# This is how I compose.



## Billy (Sep 24, 2011)

In this video, I use the melodies I play on synth to get inspiration for my Symphonies. I thought I would share it with you. I love to play, this type of music especially. This track is kind of simple for me since I usually use more instruments, but I would like to hear any feedback for imporvement, which I am always open for. Thanks.






Billy M.
:lol::lol:


----------



## Rasa (Apr 23, 2009)

That's very clarifying.


----------



## violadude (May 2, 2011)

Awesome. That's probably what Beethoven did too.


----------



## Billy (Sep 24, 2011)

Thanks all!


----------



## Billy (Sep 24, 2011)

Just uploaded this, more ways I get inspired!






I have my fun!


----------



## sammyooba (Apr 8, 2009)

A year ago, I found it more difficult to make melodies using a music sheet than to just using our instincts in playing the piano. 

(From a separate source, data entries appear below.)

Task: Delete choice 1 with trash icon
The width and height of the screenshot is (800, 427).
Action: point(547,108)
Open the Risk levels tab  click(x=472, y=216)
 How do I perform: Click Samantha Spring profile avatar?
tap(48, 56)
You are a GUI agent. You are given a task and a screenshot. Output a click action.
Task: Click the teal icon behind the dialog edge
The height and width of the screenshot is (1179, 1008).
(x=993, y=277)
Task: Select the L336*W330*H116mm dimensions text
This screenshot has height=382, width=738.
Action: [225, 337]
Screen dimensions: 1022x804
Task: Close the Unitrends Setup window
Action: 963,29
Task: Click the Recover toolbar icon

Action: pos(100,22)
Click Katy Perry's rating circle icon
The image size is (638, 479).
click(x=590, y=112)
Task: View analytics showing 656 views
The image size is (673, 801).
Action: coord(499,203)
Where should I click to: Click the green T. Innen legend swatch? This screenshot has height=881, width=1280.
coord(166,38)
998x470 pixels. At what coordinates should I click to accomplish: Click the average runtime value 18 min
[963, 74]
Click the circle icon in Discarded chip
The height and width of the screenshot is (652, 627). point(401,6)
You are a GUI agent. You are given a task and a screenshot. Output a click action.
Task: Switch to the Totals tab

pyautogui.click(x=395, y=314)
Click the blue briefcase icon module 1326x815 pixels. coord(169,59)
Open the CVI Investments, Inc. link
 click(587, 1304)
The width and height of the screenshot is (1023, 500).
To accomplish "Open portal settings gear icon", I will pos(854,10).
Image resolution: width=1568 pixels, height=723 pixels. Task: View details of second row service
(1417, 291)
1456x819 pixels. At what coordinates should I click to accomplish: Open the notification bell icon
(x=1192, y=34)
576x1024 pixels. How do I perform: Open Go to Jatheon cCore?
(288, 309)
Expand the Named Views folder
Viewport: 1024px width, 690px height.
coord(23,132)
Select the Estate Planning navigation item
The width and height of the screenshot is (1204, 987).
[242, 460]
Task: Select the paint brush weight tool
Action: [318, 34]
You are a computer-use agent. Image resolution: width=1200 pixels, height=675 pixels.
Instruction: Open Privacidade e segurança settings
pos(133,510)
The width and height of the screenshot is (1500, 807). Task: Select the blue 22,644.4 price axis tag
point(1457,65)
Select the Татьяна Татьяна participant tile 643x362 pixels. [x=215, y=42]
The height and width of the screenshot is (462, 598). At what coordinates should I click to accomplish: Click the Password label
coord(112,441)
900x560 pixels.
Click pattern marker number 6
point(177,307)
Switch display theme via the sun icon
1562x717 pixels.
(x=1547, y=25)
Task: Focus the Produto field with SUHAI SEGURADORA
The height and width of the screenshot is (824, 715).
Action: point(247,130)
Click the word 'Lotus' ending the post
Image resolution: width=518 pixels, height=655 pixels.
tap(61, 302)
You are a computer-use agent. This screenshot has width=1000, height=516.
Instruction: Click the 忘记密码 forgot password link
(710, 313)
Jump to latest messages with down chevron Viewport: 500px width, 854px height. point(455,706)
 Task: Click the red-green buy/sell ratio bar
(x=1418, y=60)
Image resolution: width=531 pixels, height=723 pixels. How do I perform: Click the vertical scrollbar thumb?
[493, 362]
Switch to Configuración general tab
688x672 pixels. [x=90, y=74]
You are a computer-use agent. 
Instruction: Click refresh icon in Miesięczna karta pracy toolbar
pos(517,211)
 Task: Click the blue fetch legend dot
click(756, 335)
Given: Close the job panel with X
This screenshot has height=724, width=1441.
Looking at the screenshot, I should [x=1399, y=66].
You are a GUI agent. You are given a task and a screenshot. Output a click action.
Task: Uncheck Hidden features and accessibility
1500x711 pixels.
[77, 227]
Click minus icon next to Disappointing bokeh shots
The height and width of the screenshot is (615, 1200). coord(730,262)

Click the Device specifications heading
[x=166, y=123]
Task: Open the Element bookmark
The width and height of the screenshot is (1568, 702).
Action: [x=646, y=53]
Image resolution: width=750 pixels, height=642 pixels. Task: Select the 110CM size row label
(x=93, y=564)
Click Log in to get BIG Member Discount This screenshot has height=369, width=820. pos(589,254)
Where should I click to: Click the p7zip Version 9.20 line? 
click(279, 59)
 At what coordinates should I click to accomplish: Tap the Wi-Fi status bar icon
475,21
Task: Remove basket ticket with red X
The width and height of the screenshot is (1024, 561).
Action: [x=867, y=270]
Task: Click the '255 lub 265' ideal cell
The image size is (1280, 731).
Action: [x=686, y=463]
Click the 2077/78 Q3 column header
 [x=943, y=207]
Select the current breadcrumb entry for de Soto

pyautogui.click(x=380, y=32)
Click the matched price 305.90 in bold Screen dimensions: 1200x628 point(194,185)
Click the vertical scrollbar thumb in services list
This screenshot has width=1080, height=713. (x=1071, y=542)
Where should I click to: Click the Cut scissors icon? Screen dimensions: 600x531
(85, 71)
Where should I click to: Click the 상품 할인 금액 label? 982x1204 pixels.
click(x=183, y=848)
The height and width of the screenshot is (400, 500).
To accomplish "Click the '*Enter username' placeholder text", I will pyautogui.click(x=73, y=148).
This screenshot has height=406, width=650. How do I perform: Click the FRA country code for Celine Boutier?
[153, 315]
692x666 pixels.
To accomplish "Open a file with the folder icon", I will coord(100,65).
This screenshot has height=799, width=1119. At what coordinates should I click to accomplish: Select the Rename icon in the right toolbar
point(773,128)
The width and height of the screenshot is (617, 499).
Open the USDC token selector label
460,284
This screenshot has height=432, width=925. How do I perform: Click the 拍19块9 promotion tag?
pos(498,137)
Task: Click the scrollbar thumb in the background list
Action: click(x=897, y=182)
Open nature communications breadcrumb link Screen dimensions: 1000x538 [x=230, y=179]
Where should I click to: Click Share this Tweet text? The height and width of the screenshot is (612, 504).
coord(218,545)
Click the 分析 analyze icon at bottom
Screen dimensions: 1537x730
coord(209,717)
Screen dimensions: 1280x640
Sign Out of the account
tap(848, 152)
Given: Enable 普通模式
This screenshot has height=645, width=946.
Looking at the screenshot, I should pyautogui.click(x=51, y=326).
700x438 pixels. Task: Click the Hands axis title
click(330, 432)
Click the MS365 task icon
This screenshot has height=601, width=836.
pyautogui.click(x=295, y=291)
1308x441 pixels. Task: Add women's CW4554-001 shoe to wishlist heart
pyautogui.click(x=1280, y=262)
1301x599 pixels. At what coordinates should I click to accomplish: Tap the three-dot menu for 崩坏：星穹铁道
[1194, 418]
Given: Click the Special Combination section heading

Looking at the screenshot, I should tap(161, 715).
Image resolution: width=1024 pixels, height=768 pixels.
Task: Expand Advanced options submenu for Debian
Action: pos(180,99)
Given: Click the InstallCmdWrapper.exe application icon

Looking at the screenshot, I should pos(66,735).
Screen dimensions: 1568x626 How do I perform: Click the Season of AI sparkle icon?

This be because our instinct is programmed to to liken to the golden ratio. 
For example, we strive not to be obese nor anorexic. In a biological perspective, if we have a good balance of the two, our body outline will have ratios of the golden ratio. For example, take the average of all the human faces on the globe and we will find the height to the ratio of the width of the face will be in accordance to the golden ratio. However, if we become obese/anorexic we deviate from the golden ratio. People looking at an obese/anorexic face will not find it attractive because biologically, it tells us that this person is not healthy. On the other hand, if the person is healthy, the person will most likely have a face ratio of the golden ratio and will be seen as 'attractive'. 

Even if you didn't notice it, the rhythm and music intervals in music when played by instincts are often filled with golden ratios.


----------